Task brief ->
Filter the records below and copy, without alteration, every line that contains the string "Select".

···

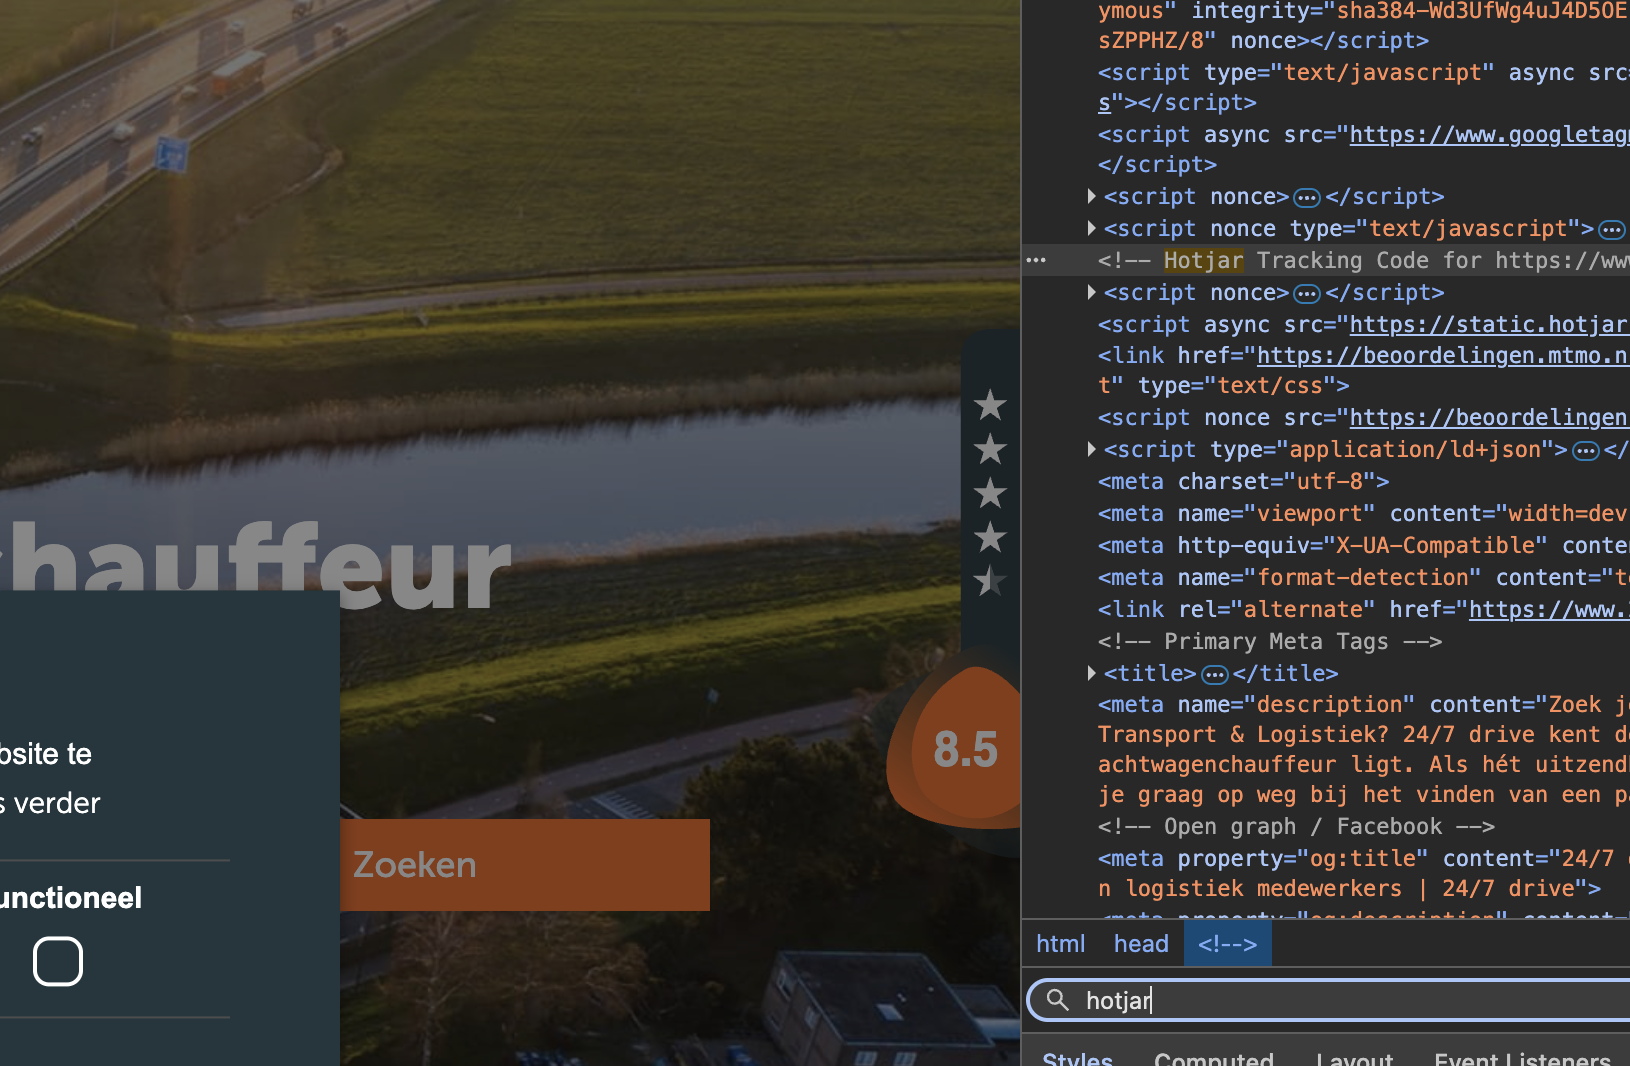
Task: Select the html breadcrumb item
Action: [x=1060, y=944]
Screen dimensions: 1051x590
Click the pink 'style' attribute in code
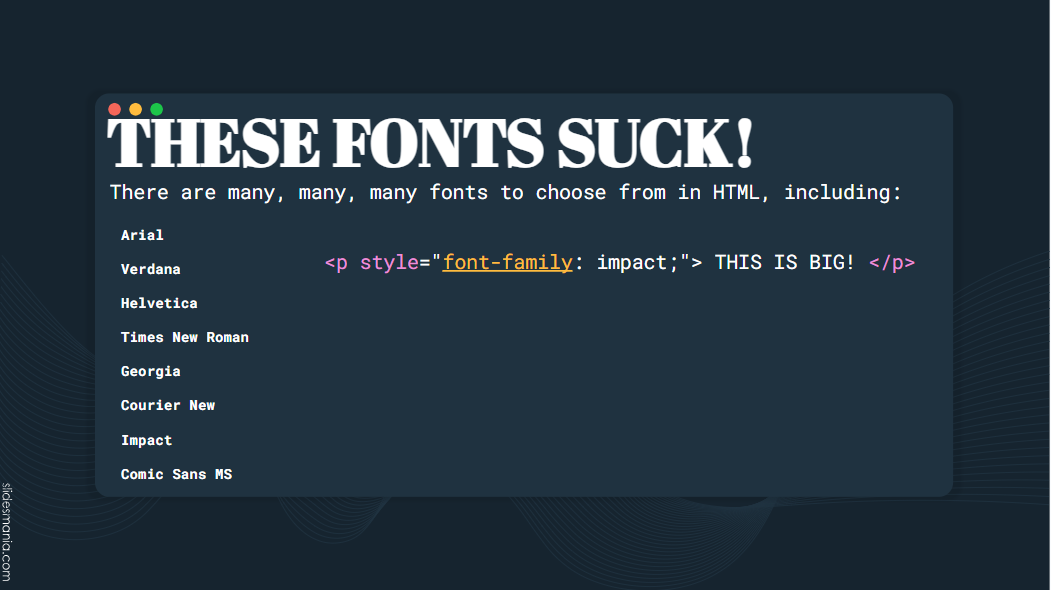(x=389, y=263)
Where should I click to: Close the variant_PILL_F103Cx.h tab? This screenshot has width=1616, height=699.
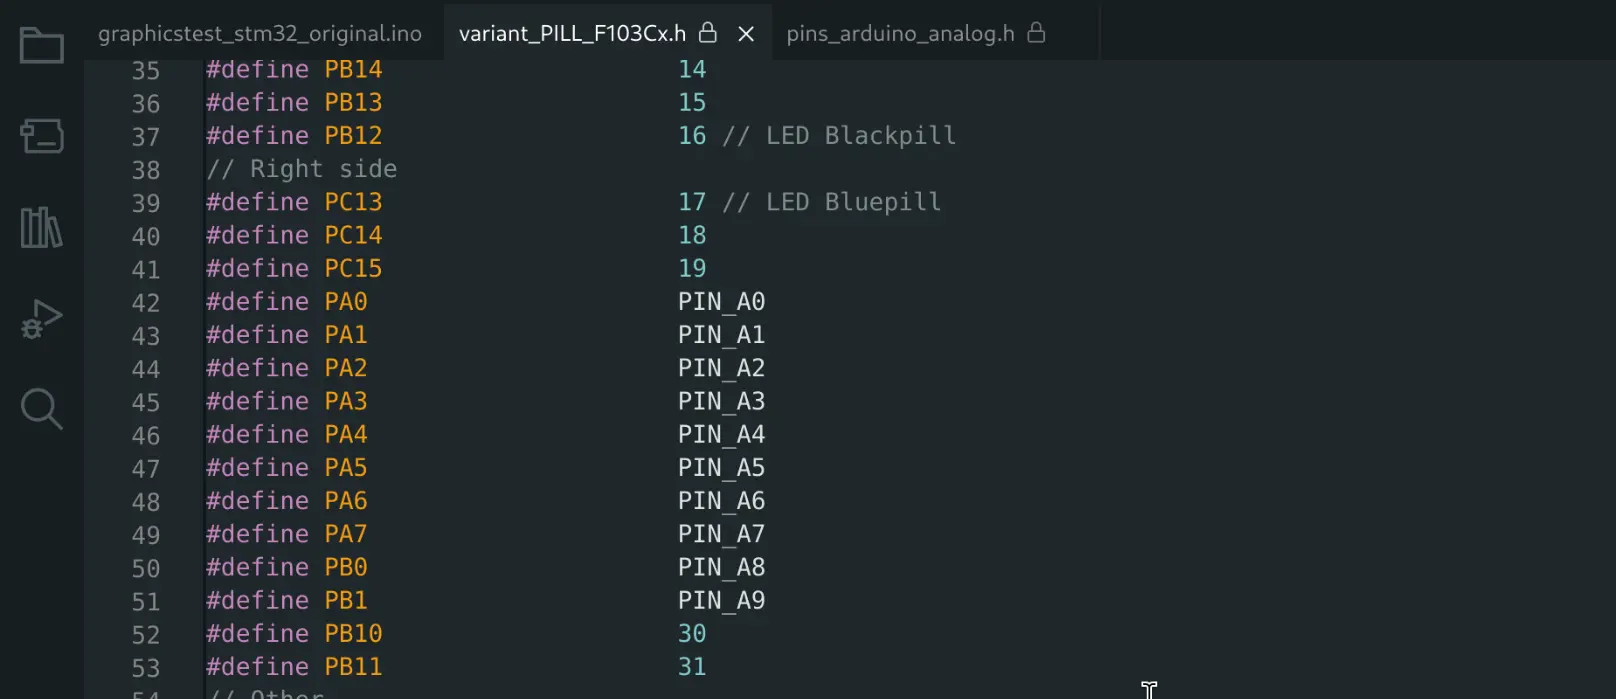(746, 34)
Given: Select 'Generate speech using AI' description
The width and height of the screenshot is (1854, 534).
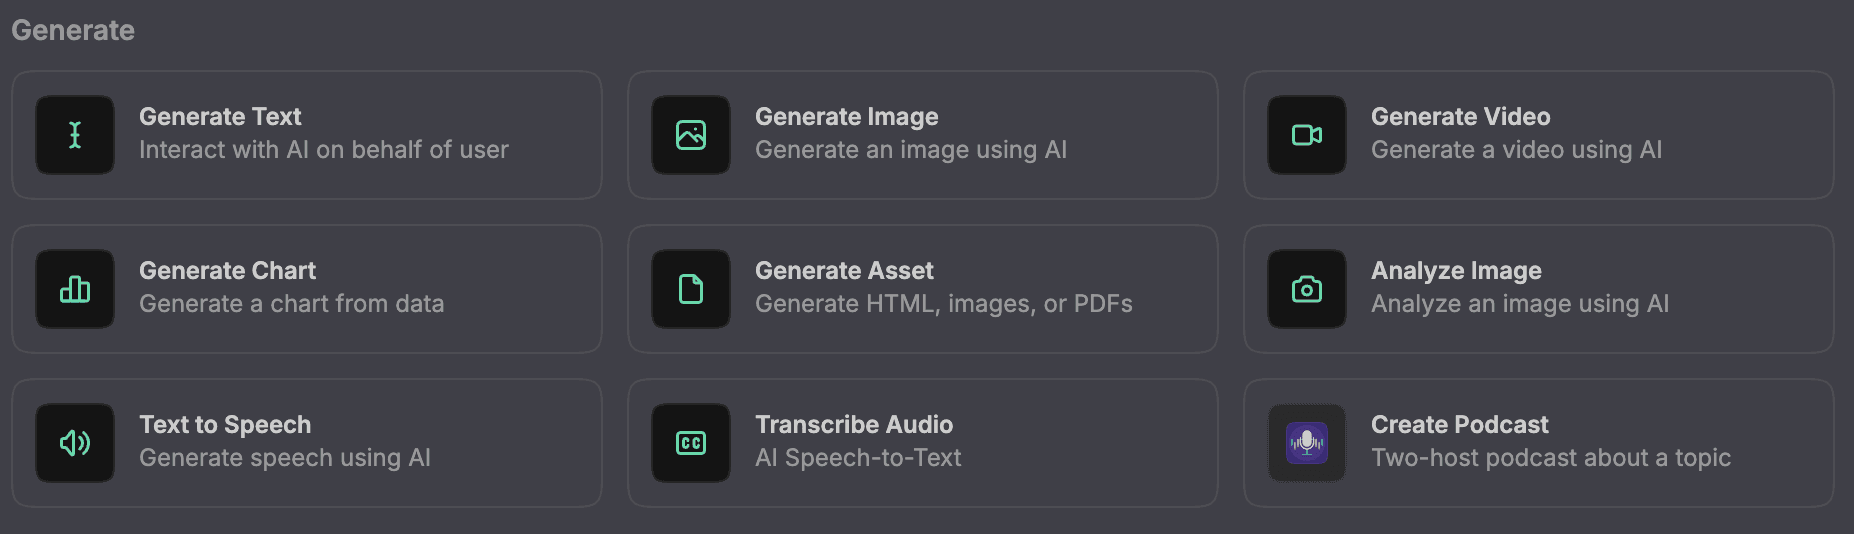Looking at the screenshot, I should pos(285,458).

···

Correct output ->
Task: Select the html breadcrumb item
Given: Select 'Generate speech using AI' description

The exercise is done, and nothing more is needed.